Democrats are raising the prospect of a President Donald Trump in the fight over filling the vacancy on the Supreme Court.
For Senate Minority Leader Harry Reid of Nevada that means allowing Trump, a man he called “anti-woman, anti-Hispanic, anti-Muslim and anti-immigrant,” to determine the balance of the court if he’s elected.
“So now Trump is the nominee. He is the nominee the leaders of the Republican Party deserve,” Reid said Thursday in a conference call with reporters. “The Republican Party is Trump’s party. There’s no better example of that than blocking a Supreme Court nominee.”
Trump has emerged this week as the presumptive Republican presidential standard-bearer .
Obama nominated Garland, the chief judge of the U.S. Court of Appeals for the District of Columbia Circuit, following Justice Antonin Scalia’s death in February.
[Related: Meet Merrick Garland: Next Justice or Historical Footnote?]
The possibility that Trump could be the next president has not changed some Republicans’ minds about stalling the nomination.

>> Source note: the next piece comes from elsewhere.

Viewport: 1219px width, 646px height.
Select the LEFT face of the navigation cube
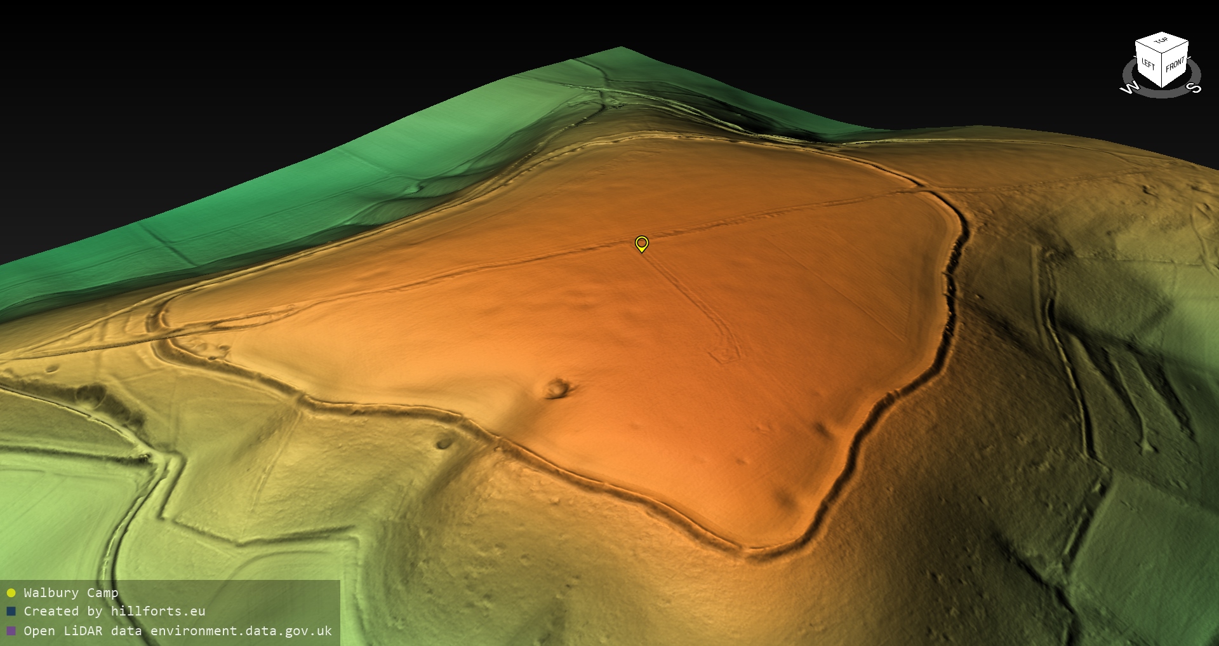click(x=1149, y=65)
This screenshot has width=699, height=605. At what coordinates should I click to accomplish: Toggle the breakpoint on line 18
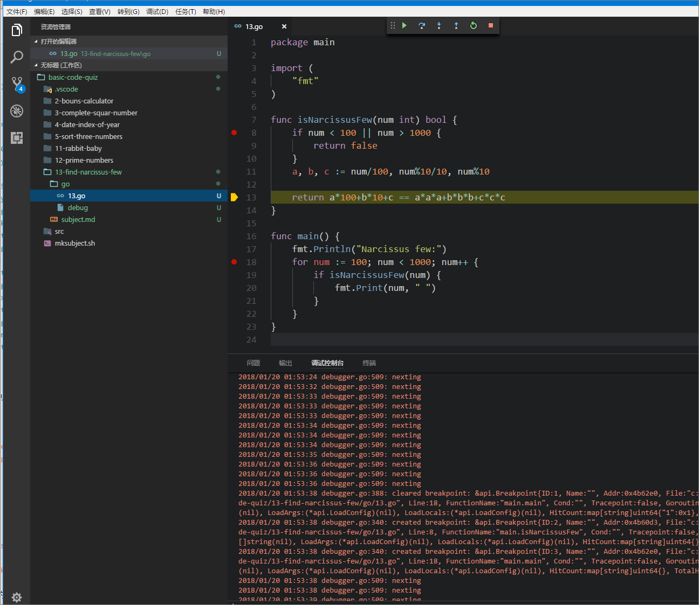(234, 262)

“While I’m glad to see Democrats concede that there won’t be a Democrat in the White House next year, Republicans continue to believe that the American people should have a voice in this decision and the next president should make the nomination,” said Don Stewart, a spokesman for Senate Majority Leader Mitch McConnell of Kentucky.

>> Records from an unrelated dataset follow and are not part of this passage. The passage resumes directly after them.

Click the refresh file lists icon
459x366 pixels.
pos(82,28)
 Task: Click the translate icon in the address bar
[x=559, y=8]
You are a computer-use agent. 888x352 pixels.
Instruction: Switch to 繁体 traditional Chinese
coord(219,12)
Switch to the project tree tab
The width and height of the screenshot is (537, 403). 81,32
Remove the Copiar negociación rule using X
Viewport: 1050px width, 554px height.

Senate Judiciary Chairman Charles E. Grassley of Iowa also remained firm in his belief that Garland’s nomination should not be considered.

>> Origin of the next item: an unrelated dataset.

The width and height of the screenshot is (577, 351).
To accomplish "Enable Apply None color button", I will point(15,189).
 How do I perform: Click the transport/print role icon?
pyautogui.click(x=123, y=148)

“Based upon the type of people he’d be looking for, I think I would expect the right type of people to be nominated by [Trump] to the Supreme Court,” Grassley told The Des Moines Register Wednesday.
Reid said that when GOP senators concede that Trump should determine the direction of the court, “It’s a sad day for Republicans.”
So far, there have been no cracks in the Republican ranks. Only two GOP senators have called for confirmation hearings and a vote on Garland, though 14 have met with him.
But Reid argued that vulnerable Republicans running for re-election who are struggling with how to react to Trump given his past controversial statements, face increasing public pressure.
“Every day that goes by is a day that is hurtful for them because this is a losing issue for them,” Reid said.
Reid said Trump’s nomination helps Democrats remain competitive in a number of states with Senate seats currently held by Republicans, including Wisconsin, Illinois, Ohio, Pennsylvania, Missouri, Florida, New Hampshire, Arizona and even in Grassley’s home state Iowa.
But Reid admitted he was concerned that some Democrats could become overconfident about their chances of taking back the Senate majority.
“Am I concerned about it? Of course I am,” Reid said. “I think this race could be a debacle for the Republicans. But I’m not taking it for granted, I’m not being overconfident”
“I want to leave the Senate with the majority,” said Reid, who is retiring this year. “We cannot be overconfident.”